Chief Justice Francis S. Korkpor has urged judges to live above reproach and stop using the court as a place to get rich or for money making.
Justice Korkpor made the statement at a ceremony where Magistrate Nyan Ben turned over the Ganta Magisterial Court to his successor, S. Yarlor Saywon as the new stipendiary magistrate.
“Don’t take bond fees from anyone standing trial or as a means to intimidate those seeking justice,” he said.
Korkpor, who was very frank in his deliberation at the ceremony, urged judges to use the resources they have in discharging their duties, rather than take money from people who are seeking for justice from them.
Although he did not point to any punishment for judicial malpractices, he admonished them to be strong and do things according to the law by helping the people get just justice.
“If you do the right things and people thank God for your sake, that alone will make you to live long and be respected in the community,” he said.
The Ganta Magisterial Court is one of the leading courts in Nimba County but with limited manpower and space for the court, said outgoing Nyan M. Ben. The Chief Justice said it will be taking care of.
The outgoing Stipendiary Magistrate Ben served Ganta for four years, something the Chief Justice said it was too much for a judge to stay in one community for such they will get accustomed to the people.
The incoming Yarlor Saywon, II assured the public of a good working relationship and called for cooperation from the citizens and all party litigants.
Magistrate Saywon served as principal for both Yini High in Ganta and later at Tappeh Memorial High in Tappita. He also served as teacher John Wesley Pearson High School in Ganta and again as Superintendent of Nimba from 1999 to 2001.
Chief Justice Korkpor explained that his reason for endorsing the turning over ceremony is because Ganta is one of the cities in Liberia with people of diverse backgrounds.

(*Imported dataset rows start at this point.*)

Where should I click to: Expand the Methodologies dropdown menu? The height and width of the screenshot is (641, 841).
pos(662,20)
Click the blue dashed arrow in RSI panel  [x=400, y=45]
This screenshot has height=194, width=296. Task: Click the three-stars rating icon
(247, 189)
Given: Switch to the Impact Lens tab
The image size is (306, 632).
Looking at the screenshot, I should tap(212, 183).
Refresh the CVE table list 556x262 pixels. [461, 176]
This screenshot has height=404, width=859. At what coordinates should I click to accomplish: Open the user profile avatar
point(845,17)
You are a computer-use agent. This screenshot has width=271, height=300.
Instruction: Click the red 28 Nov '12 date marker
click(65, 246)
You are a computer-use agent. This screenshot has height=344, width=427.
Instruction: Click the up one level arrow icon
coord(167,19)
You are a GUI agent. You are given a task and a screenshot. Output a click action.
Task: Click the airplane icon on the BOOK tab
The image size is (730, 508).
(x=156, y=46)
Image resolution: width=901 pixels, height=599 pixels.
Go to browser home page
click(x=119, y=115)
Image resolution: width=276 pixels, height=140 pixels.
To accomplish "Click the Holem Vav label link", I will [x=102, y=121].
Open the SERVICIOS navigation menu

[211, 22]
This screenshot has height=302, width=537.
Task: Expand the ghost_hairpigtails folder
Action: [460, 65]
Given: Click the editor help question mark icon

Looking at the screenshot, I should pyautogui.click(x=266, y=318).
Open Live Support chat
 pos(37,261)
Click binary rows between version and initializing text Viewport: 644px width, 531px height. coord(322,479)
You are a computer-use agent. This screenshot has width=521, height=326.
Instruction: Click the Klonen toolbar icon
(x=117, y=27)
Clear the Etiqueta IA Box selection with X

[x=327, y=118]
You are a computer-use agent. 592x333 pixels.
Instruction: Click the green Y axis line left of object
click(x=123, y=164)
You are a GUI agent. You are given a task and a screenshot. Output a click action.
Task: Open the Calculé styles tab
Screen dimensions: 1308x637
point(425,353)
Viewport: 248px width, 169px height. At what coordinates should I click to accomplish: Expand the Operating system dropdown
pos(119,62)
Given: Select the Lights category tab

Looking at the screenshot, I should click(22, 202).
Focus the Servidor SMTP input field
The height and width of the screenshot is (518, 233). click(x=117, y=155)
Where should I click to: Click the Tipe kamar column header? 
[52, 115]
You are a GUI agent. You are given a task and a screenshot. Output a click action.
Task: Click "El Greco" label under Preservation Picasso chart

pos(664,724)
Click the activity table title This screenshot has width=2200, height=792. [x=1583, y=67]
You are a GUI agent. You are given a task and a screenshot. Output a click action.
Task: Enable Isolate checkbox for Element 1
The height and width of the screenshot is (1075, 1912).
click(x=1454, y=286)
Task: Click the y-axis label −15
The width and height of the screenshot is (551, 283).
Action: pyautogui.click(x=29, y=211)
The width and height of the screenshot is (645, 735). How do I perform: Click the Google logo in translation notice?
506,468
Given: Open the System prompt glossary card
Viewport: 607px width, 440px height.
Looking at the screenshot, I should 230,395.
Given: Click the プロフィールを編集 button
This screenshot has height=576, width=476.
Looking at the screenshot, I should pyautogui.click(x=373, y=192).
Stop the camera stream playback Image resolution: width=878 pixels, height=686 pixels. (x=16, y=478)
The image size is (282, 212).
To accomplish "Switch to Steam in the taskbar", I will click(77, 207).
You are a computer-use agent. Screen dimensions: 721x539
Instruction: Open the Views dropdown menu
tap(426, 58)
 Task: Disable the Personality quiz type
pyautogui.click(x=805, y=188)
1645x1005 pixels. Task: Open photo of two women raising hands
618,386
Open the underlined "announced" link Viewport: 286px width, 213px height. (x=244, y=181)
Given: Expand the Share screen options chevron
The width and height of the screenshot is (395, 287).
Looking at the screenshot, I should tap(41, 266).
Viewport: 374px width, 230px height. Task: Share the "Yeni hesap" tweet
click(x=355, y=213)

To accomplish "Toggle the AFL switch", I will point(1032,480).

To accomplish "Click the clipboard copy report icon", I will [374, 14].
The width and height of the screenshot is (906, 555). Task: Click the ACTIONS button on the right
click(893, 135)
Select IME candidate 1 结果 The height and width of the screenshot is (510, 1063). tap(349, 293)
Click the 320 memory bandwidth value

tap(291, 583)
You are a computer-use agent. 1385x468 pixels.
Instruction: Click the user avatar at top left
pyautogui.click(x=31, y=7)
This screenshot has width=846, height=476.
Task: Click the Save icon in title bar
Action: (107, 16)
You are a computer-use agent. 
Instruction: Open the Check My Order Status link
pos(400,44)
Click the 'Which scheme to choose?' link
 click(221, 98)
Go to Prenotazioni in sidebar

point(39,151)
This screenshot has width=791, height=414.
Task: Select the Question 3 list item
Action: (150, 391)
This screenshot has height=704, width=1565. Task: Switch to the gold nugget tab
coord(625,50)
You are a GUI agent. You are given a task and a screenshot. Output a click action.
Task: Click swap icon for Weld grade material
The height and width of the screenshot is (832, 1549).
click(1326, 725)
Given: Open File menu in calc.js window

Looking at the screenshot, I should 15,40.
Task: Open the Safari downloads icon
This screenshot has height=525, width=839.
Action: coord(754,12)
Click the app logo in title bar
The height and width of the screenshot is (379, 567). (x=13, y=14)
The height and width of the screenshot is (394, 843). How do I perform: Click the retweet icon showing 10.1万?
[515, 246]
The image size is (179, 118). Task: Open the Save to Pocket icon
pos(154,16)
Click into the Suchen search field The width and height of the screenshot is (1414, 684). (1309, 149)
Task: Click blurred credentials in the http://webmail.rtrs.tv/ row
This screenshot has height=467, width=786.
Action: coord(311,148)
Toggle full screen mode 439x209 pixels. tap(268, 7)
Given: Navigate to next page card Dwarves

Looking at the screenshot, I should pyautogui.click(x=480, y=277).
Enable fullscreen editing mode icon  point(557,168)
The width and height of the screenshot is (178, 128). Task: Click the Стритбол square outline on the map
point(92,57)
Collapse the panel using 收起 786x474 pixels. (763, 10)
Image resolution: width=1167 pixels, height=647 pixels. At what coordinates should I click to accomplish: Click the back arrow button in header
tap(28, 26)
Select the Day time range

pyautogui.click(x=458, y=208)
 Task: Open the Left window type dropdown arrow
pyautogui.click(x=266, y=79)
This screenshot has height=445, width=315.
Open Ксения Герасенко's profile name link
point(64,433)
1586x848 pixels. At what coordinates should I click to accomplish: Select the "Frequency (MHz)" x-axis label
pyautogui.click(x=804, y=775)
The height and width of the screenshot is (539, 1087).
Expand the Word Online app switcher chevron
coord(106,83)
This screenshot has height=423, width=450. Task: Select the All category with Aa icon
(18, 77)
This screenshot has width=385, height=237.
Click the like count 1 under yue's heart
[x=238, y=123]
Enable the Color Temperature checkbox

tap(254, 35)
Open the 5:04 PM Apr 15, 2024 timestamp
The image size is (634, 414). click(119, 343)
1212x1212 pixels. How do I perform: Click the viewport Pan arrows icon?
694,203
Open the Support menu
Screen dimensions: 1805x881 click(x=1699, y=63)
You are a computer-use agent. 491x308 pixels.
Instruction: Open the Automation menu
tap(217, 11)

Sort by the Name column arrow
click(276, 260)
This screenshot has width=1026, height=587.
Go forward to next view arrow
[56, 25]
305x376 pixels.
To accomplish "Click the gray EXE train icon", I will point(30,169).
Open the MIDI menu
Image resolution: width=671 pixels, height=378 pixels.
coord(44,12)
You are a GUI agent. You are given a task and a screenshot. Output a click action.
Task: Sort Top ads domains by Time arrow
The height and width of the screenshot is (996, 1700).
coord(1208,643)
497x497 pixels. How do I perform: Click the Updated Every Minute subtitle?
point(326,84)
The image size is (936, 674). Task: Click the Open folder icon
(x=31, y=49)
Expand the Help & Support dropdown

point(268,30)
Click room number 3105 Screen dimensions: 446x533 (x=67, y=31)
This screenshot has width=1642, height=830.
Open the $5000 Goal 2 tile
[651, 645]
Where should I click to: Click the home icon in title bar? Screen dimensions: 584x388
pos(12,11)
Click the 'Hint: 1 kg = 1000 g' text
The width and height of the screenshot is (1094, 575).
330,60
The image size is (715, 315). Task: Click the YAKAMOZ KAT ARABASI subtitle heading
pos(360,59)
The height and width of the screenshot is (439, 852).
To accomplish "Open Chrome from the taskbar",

“In so doing,” he said, “I am here to sound some warning against some of the judicial malpractices in the court.”
He also warned citizens to respect the law of this country and must give the judiciary a chance to discharge their duties. “Don’t take the law into your own hands, by assaulting those who are accused of wrongdoing. In fact, don’t carry on a mob action,” he said.
“Don’t try the people in a mob court, seek court’s remedy and respect the view of the court, but if you are displeased with the court’s decision then you must appeal to the high court for redress,” he said.